If the present day scenes are very much dominated and driven by
William’s disappointed Cindy, the flashbacks belong to Gosling’s Dale
and are shot through with optimism and a wistful romanticism. His
pursuit of the reluctant Cindy after a chance encounter in an old folks
home, wooing her with some impromptu ukulele playing, is sweetly
romantic and these scenes have a loose, improvised feel in sharp
contrast to the more heavy-handed present day scenes.

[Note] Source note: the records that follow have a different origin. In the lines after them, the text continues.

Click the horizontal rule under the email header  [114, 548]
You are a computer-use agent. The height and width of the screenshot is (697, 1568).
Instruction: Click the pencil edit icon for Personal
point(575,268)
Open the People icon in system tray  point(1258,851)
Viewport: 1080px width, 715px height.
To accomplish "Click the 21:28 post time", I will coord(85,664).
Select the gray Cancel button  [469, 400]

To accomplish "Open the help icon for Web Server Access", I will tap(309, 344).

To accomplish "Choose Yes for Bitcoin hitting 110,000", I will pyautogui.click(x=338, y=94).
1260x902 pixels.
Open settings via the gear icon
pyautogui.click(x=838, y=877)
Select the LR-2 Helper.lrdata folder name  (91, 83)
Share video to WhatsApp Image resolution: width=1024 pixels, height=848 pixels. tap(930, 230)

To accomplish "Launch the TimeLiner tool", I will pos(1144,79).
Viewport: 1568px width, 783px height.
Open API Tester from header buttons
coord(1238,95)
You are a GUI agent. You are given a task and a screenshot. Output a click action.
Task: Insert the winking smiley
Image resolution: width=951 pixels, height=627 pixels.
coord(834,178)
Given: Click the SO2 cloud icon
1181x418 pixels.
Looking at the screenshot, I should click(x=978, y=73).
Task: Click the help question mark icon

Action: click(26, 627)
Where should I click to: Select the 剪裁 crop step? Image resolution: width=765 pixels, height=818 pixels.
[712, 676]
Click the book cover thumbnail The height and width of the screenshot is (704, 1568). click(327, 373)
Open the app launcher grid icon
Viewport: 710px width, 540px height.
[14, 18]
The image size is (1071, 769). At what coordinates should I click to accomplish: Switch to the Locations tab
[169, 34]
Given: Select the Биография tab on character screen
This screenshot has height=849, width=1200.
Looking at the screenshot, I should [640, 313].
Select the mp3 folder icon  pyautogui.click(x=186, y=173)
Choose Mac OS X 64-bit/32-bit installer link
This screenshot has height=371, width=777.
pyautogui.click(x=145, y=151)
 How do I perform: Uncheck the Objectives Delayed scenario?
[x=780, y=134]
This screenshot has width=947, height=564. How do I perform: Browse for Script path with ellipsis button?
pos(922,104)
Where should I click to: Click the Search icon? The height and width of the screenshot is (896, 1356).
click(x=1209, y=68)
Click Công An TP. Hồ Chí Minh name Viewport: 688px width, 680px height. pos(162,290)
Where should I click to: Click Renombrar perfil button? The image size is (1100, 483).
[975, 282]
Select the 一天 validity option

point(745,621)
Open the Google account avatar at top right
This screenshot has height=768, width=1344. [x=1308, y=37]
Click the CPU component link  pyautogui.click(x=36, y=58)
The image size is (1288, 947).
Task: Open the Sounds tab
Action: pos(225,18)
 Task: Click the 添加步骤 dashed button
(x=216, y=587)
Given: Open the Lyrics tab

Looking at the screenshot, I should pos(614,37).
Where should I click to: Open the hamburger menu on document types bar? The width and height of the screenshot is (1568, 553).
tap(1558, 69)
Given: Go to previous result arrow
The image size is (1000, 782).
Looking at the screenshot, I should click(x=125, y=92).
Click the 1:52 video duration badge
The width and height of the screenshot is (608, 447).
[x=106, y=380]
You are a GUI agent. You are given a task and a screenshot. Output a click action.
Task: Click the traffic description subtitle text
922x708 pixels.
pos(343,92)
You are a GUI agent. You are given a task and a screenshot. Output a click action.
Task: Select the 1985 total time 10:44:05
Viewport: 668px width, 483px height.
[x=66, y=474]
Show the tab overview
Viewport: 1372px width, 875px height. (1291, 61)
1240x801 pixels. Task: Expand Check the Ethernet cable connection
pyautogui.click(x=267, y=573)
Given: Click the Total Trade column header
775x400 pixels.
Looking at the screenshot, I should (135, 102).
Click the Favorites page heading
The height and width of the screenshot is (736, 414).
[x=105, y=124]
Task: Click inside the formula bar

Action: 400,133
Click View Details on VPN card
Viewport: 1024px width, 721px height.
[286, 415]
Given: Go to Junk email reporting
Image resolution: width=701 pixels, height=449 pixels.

While a rather
portentous conversation about the fickle nature of women that Dale has
with a co-worker overtly signposts the trouble that lies ahead, these
scenes are easily the most interesting and surprising of the film as the
pair’s quirky courtship morphs into a realistic love.
However, how much you invest in the characters and sympathise with
them will, inevitably, depend on (a) whether you possess a penis and (b)
just how much of a cowbag bitch from Hell you think Williams’ Cindy is.
Possibly the best young actress of her generation, Williams is far better than the film deserves, taking a thumbnail sketch of a character and investing herself in it. Much as she did in Scorsese’s tedious Shutter Island.
The chemistry between her and Gosling is electric, the two actors
having worked hard to create a believable intimacy but while Cianfrance’s script gives Gosling the room to turn in a charismatic performance
of wounded sensitivity and easy charm, cementing his status as a
leading man, Williams is ill-served by a script where her character is
an underwritten schizophrenic cipher required to fluctuate between kooky
romantic, studious good girl, hump-the-furniture horny sex kitten and
cold-hearted bitch. It’s almost as if Cianfrance lost interest in her
character and just thought “Well, she’s a woman and you know what
they’re like”. We see Cindy through Dean’s eyes and, as is obvious in
the film, Dean really doesn’t know his wife. And you can’t help but
think that Cianfrance really doesn’t know her either.
While the performances are fantastic and there are some
heartbreaking, beautiful moments, Blue Valentine’s ponderous pace and
the shallowness of the script ultimately reduce the film to a
melodramatic soap opera. With added mumbling.